La conservation de l’éléphant de forêt, de la panthère et du pangolin n’est pas qu’une exigence morale ou écologique ; elle participe à la sécurité humaine des populations riveraines. La disparition de ces espèces déséquilibrerait les chaînes trophiques, fragiliserait les activités agricoles et affaiblirait les possibilités de développement de l’écotourisme, secteur identifié comme relais de croissance post-pétrole par le Plan national de développement 2022-2026. D’où la sévérité des peines prévues : jusqu’à cinq ans de réclusion et cinq millions de FCFA d’amende, assorties de dommages et intérêts civils.

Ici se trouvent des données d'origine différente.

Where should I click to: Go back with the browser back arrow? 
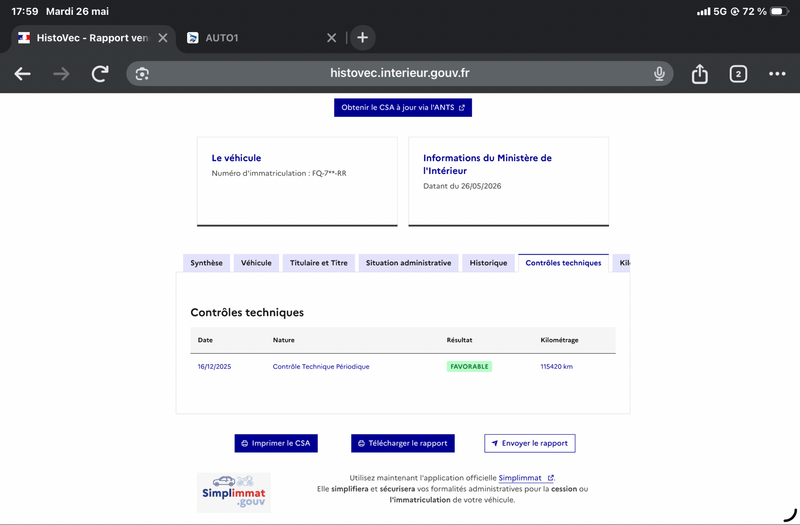pos(22,74)
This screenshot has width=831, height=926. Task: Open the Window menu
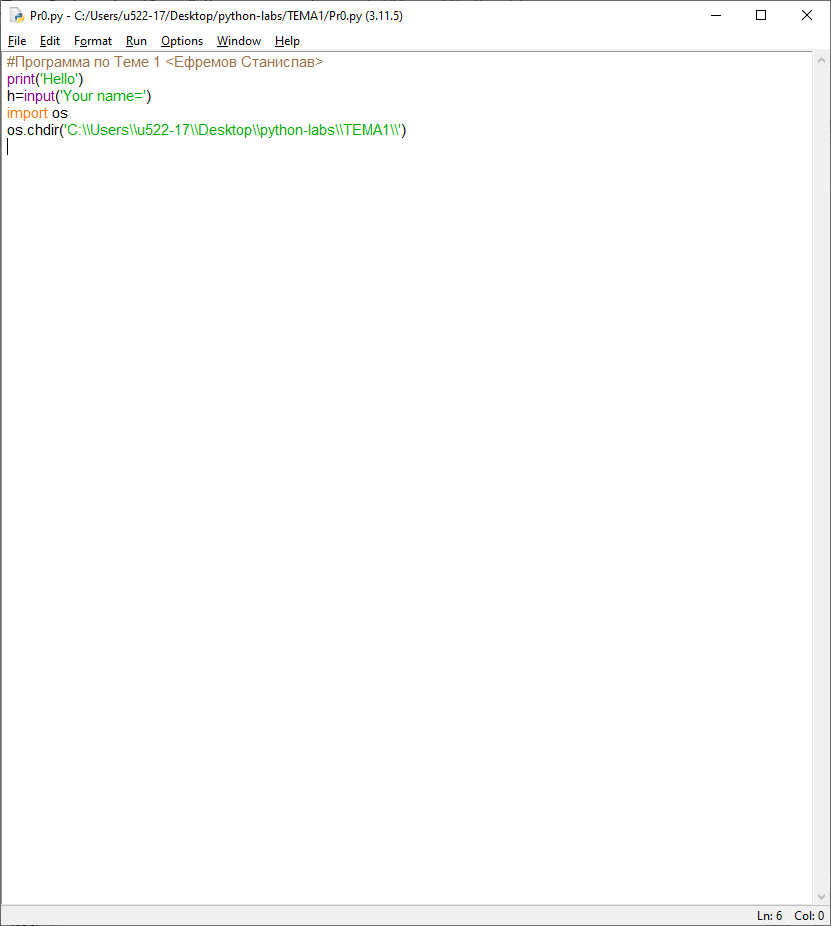[239, 41]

Le colonel Jean-Baptiste Okoumba, directeur de la Faune et des Aires protégées, rappelle que « la sécurité environnementale est le prolongement naturel de la sécurité nationale ». Son service travaille déjà avec l’état-major des Forces armées congolaises pour intégrer, dans les futurs exercices interarmées, un module d’intervention contre les crimes liés à la biodiversité, notamment dans les zones fluviales susceptibles d’abriter des caches d’ivoire.

Perspectives de coopération régionale

Les retombées de l’affaire d’Owando dépassent les frontières congolaises. La Communauté économique et monétaire de l’Afrique centrale (CEMAC) finalise un plan d’action sur la circulation illicite de produits fauniques, prévoyant l’interopérabilité des bases de données et la création d’équipes d’enquête mixtes. Brazzaville, qui assure la présidence tournante du Comité des chefs de police d’Afrique centrale, propose d’héberger un centre de fusion des renseignements environnementaux à Oyo, au cœur d’un triangle stratégique reliant Pointe-Noire, Kinshasa et Libreville.

Dans l’immédiat, les appareils sécuritaires congolais se concentrent sur la cristallisation judiciaire des dossiers d’Owando et d’Impfondo. Les verdicts attendus serviront de boussole, fixant la ligne de crête entre politique pénale exemplaire et respect strict des droits de la défense. Quelle que soit l’issue des débats, l’État aura démontré sa détermination à maintenir la souveraineté juridique sur ses ressources naturelles et à mobiliser, le cas échéant, la puissance publique pour préserver un capital faunique qui constitue, à long terme, un atout stratégique aussi décisif que ses réserves énergétiques.